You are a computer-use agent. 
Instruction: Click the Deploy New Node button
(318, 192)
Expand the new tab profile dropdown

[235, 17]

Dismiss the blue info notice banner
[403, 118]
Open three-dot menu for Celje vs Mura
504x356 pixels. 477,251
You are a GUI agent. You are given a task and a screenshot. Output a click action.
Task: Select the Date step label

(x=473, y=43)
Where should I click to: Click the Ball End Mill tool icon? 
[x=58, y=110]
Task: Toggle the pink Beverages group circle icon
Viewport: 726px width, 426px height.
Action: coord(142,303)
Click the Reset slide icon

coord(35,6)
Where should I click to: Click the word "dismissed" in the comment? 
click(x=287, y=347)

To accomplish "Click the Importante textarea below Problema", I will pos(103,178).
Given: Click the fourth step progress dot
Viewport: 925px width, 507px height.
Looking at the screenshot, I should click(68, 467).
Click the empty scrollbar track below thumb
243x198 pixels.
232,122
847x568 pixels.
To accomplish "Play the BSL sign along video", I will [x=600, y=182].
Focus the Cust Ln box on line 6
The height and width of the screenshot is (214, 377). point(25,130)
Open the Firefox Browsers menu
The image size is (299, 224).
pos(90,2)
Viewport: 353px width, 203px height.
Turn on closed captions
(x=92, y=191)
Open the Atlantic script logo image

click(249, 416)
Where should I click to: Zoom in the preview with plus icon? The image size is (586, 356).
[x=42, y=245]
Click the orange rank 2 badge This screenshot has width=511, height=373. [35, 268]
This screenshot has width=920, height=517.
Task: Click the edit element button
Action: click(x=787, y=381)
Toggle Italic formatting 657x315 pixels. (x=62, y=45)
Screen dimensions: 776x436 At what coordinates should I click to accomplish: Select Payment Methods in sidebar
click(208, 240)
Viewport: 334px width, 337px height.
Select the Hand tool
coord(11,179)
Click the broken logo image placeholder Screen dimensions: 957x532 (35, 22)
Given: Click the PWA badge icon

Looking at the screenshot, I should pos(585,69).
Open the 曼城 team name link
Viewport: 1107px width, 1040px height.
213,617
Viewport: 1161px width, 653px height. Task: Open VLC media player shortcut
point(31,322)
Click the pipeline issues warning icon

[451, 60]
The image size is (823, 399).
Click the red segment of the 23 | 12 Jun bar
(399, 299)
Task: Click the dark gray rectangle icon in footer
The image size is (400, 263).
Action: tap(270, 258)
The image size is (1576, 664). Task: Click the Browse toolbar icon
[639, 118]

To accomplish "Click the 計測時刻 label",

▸ WORK ITEM
Quote every line from the beginning of the entries up to and including the line that contains "You are a GUI".

▸ EXERCISE RESULT
You are a computer-use agent. 
Instruction: Click the Deploy New Node button
(318, 192)
Expand the new tab profile dropdown

[235, 17]

Dismiss the blue info notice banner
[403, 118]
Open three-dot menu for Celje vs Mura
504x356 pixels. 477,251
You are a GUI agent. You are given a task and a screenshot. Output a click action.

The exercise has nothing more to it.